Carnitas pork

One of my favourite pleasures in life is when I’m thousands of miles from home and pop something into my mouth that I know I’ll never forget. Time somehow stops while the taste buds explode. That moment…

This recipe comes from a particular moment in a little surf town in southern Mexico during the mid noughties. A café on the coast. No English spoken, no frills, no rush, just mindblowingly good carnitas.

I don’t even know the name of the tiny, stand-alone hut in the middle of this hippy beach. For all I know, it could be littered with coffee places and pilates classes by now. But that flavour stuck with me and I’ve dedicated much time to replicating it! On my quest, I found a few recipes that suggest not to brown the meat before braising, so I've gone with this flow. It also makes for one of the simplest “pop it all in a pot” recipes I’ve ever come up with.

To be served in burritos, mini tacos, over rice, with guacamole, black beans, onions, peppers, sour cream… however you like.

Absolutely lip-smackingly delicious.

Serves: Family of 4 plus leftovers

Prep time: 5 mins

Cook time: 5 hours (of doing absolutely nothing)

Ingredients

1kg skinless pork shoulder (diced into chunky cubes)

2 tsp cumin seeds

2 tsp chipotle chilli flakes/paste/powder

2 tsp dried oregano

1.5 tsp salt

3 cloves garlic (crushed and chopped)

1 bay leaf

500ml chicken or veggie stock

150ml orange juice

Method

Try not to get your knickers in a twist over how little there is to it…
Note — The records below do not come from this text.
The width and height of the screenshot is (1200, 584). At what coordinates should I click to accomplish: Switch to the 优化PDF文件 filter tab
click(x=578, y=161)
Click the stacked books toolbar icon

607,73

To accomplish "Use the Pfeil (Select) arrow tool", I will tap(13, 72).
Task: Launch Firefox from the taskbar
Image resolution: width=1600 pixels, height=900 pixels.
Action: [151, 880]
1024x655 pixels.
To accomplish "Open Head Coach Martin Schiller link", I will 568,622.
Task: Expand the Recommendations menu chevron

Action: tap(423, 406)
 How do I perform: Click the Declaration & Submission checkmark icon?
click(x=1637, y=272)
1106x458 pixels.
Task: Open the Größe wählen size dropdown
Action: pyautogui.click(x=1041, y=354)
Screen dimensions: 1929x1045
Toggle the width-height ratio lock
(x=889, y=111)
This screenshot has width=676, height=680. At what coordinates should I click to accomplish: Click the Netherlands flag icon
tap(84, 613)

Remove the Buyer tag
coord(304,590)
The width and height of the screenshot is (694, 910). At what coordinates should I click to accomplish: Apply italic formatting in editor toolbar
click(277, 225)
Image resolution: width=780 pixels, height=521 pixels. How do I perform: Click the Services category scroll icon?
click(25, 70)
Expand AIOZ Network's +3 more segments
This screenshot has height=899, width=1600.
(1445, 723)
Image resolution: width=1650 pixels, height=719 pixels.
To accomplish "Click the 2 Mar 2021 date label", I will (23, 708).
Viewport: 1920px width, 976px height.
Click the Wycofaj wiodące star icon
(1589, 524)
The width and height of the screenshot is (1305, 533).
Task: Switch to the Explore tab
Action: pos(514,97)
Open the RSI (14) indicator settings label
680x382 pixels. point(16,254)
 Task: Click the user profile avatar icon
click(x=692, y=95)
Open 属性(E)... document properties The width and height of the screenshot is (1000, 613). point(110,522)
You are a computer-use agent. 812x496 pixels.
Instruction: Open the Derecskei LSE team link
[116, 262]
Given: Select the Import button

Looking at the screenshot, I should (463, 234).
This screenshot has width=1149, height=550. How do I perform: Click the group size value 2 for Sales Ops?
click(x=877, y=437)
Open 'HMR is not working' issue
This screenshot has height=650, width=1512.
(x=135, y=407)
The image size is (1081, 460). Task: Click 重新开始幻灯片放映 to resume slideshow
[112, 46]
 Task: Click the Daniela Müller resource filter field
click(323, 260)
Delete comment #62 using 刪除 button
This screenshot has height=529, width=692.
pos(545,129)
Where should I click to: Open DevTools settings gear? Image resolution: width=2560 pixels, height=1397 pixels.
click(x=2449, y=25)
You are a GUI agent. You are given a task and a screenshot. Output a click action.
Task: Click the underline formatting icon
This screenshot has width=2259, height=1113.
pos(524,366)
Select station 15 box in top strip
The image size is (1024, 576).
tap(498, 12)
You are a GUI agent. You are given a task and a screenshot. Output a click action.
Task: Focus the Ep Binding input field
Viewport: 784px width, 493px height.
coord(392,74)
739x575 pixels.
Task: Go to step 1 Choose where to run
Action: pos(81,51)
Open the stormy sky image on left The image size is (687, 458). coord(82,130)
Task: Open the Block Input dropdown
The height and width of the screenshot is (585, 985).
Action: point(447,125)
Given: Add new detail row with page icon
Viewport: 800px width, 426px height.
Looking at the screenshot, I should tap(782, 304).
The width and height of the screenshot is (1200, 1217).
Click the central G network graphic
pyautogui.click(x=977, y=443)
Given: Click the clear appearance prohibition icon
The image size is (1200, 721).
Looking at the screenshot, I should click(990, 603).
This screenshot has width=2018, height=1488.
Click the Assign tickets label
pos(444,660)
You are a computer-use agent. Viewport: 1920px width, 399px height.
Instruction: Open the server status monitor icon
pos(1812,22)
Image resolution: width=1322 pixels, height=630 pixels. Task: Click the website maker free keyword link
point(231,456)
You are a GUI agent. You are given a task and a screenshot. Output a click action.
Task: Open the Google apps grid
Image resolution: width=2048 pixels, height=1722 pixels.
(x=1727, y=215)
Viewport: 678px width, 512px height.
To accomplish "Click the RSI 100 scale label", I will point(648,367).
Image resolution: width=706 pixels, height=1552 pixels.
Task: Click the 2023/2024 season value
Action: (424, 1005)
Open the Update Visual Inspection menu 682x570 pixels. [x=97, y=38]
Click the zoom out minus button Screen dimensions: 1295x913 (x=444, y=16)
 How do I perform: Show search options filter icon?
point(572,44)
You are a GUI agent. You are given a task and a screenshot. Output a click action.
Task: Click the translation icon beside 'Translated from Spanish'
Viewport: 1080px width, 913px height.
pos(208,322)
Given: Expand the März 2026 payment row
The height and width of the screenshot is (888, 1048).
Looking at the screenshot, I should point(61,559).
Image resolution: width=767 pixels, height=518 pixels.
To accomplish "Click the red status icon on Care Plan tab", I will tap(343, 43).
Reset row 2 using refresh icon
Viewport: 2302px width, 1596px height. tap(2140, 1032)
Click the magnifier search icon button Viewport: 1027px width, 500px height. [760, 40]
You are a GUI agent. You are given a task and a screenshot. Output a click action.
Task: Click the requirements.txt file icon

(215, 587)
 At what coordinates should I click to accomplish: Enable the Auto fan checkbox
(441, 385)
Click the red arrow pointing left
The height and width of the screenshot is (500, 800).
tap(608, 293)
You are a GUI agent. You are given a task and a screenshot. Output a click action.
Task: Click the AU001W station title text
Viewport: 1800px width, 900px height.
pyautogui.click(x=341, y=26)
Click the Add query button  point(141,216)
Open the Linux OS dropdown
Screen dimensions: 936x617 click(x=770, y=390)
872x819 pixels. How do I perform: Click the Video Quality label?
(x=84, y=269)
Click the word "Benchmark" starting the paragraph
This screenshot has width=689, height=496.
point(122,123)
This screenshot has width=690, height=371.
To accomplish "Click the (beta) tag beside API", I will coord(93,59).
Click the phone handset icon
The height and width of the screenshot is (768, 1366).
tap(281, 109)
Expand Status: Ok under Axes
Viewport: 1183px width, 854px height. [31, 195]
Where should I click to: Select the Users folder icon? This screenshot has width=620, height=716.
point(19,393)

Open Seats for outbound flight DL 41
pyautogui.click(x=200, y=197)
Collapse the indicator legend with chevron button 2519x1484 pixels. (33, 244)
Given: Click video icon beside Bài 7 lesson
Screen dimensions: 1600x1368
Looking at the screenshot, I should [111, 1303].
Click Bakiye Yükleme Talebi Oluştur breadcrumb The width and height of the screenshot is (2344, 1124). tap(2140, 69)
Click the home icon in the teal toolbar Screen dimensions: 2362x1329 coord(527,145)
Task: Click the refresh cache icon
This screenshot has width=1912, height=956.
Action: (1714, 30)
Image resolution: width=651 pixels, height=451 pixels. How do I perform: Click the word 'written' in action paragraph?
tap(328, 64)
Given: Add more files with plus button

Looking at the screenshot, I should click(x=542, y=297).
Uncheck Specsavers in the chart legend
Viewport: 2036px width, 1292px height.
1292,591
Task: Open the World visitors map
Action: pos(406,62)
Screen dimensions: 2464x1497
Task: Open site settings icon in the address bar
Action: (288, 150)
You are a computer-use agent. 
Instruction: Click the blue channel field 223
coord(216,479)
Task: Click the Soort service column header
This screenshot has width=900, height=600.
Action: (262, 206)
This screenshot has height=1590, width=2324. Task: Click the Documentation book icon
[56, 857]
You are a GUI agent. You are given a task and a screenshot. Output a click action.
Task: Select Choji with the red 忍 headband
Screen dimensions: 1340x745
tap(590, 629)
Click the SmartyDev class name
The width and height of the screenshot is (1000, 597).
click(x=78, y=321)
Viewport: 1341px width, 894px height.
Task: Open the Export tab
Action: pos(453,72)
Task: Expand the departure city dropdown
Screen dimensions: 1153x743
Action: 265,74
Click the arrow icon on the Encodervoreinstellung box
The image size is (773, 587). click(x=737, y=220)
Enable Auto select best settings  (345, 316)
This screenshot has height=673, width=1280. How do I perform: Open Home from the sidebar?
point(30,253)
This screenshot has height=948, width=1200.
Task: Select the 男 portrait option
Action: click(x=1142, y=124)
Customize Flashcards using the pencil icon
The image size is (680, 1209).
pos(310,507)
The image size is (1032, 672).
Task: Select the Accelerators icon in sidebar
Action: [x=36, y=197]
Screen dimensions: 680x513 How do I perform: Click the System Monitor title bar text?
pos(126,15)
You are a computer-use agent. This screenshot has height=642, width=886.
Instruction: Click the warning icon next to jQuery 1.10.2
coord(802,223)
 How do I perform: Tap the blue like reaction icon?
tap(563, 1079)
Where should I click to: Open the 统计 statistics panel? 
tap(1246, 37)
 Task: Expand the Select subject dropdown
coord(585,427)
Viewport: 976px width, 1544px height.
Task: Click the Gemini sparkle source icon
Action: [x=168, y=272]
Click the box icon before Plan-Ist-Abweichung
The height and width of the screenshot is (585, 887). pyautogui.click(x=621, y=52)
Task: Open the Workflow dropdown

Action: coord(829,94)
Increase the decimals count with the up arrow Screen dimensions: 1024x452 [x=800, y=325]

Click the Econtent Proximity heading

Put everything into a large, oven-suitable pot. Set the oven to 130’c, pop a lid on and let it sit in the oven for 4-5 hours.

Grab a pair of tongs or a fork (even a spoon will do - that’s how tender it’ll be) and press on the meat until it falls apart under the pressure. Stir it through the juices, taste for seasoning and place it back in the oven, uncovered, for half an hour or until you’re ready to serve. As you serve each spoonful of the pork, it should be wet and dripping with the juicy liquor.

Serve with guacamole, rice, black beans, onions, peppers, coriander, chillies, lime, sour cream… the full works.

TIPS

  • Ask your butcher to dice the pork shoulder so that there’s nothing to do other than measure out the other ingredients.

  • Whole, bone-in shoulder obviously works great, but I find the chunky, diced meat absorbs all of the flavours and juices more evenly.

  • Dry toast your cumin seeds for a minute in a small pan before crushing them in a pestle and mortar if you have the time.

  • If you don’t have cumin seeds in the cupboard, use ground cumin.

  • If you like it HOT up the chipotle dosage or even add some chopped up fresh chillies to the pot for the last hour.